Hark! what is that? Had she indeed found
voice to come and comfort him? For close at
hand he heard a sigh, a moan, and starting up, he
dashed aside a heavy screen to see a girl kneeling
there, ice-frozen, her stiff arms embracing a
bottle of wine and generous dole of food, and,
intuitively guessing her errand there, he looked up
to his mother, as if asking her blessing on the
truest and sweetest face he had ever seen.
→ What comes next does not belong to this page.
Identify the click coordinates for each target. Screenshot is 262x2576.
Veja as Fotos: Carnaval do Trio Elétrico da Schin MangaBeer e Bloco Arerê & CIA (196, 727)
"And I have got my hero back," said Letty
shyly, as later he accompanied her to the inhabited
part of the castle, and she looked very earnestly
at he sterner, older cast of the features that
through long years she had learned by heart, and,
thank God, no mark of shame was there, for the
knowledge of his innocence and his own indomitable
spirit had carried him through an ordeal
from which not one man in a thousand ever
emerges unbrutalised.
*
*
*
* *
There is no dust on the threshold of the Cedar
Room now, and often Kenelm and Letty enter
the chamber hand in hand and linger there so dear
is it for its associations for them both, but the
mother's picture is gone. It hangs in their
chamber on the other side of the castle, where her
boy's children wave their little hands to the
pretty lady who "talks," and her face turns to
them in as radiant a look of love and welcome
as ever it held for a son and the girl he loved,
when the two stood before her and begged her
blessing. But for her, they had never met, and
the truth had never been told but for her love
there had not been left a door ajar.